2005-Mar-25, Marton Anka

I have a couple of retired parents and personal firewall software is a godsend for them. I thank the pioneers who invented them and wish all the best to the ZoneLabs founders with their millions from the Checkpoint acquisition.

I also work at a software company and dealing with software conflicts between our products and personal firewalls is a nightmare. Of course, our Tech Support is handling it, but with a few simple changes to how these "firewalls" work all our problems would go away. The fact that these changes are innocent and obvious, yet have not been made, makes me truly despise people who design personal firewalls.

Go figure.

Problem 1: Updates

If the user approves your software within his personal firewall, then everything works... until your software is updated.


Problem 1 illustrated


At this point the user is prompted to approve the software again, which is a nuisance at best. At worst, if the user turns on our "Automatic Updates" feature the software is updated automatically and will cease to function until it is approved again. The latter can be a huge problem if the computer is rarely within physical reach.

Solution 1: Digital Signatures

Authenticode(tm) has been around for ages. It does not take brains bigger than DVD Jon's balls to put two and two together:

If the user's approved a piece of signed code, and that code is updated but has a valid signature from the same manufacturer, then don't, for god's sake, don't prompt the user. That is:

    a) If a software has been updated and needs to be re-approved by the user

    b) ... and said software, when originally approved, had a digital signature with subject X

    c) .. and said software, when originally approved, had a valid digital signature where the signer's certificate had public key Y

    d) ... and said software, after it's been updated, has a digital signature with the same subject X

    e) .. and said software, after it's been updated, has a valid digital signature where the signer's certificate has the same public key Y

    f) .. then it definitely is the same software, from the same company, so the user is going to click Yes if he's around - do not prompt, please, do not prompt.


Alternatively, as all firewall companies are out there to make a buck, I'd even be willing to subscribe to a "partnership program" with each and every one of them.

Part of the program should entail software manufacturers getting one or more "Product Certificates" from the firewall company that they could use to create signed manifests for inclusion with their applications. This way the firewall software could positively identify the application in question, regardless of the version, and forego the dreaded "Changed Program" prompts.

Problem 2: 127.0.0.1

Why do personal firewalls have to insist on protecting the loopback connection? It is a virtual circuit present on the local computer only, and cannot be used to connect to the "Internet".

Problem 2 illustrated




Solution 2: Ignore It

As I said above: the 127.0.0.x network is strictly local in nature. There's no need to confuse the user and tell him that it's the Internet when, in fact, it is not. Granted, it is IP (Internet Protocol) based, but that's all there is to it.

It cannot be accidentally misused, it cannot be intentionally abused, it's just a virtual circuit that can only talk to entities present on the same virtual circuit...
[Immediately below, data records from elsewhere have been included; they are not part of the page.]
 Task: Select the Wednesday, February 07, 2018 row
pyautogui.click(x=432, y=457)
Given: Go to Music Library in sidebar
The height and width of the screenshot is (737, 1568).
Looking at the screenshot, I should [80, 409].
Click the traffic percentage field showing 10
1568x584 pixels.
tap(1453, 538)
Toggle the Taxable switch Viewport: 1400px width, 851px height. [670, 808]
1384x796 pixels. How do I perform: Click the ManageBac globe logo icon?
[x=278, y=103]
They have one very significant use: We have to perform efficient and cross-platform (well, Win98, ME, NT4, W2K, WXP, 2K3) interprocess communication within our products. There are three possible ways of achieving an elegant solution:

    a) Named Pipes

    They work perfectly, but are not available in Win98 and ME, so they're a no-go.

    b) Anonymous Pipes

    They are supported on all operating systems, but are very restrictive in HOW they can be used. (No IO completion port support, complete lack of synchronization, etc.) They're a no-go.

    c) TCP/IP over the loopback connection

    It is supported on all operating systems, has a simple yet very flexible API. The IPC of choice, but then personal firewalls have to come and crap all over it.
Please fix this mess. Most personal firewall software out there is flawed when it comes to the loopback connection, with possibly the sole exception of Microsoft's Windows XP SP2 implementation.

Conclusion

From what I gather, excessive and unnecessary prompting of the user by a personal firewall is a bad thing - not only for ISVs but for the firewall manufacturer as well. (No wonder ZoneAlarm has "Want to have fewer alerts?" link on all their popups.) The above would eliminate a great deal of them, all while keeping things neat and tidy for software companies too.

We have more than one million users across our product ranges. I would put a notice on our product pages in a heartbeat recommending firewall software that supported both of the solutions proposed above.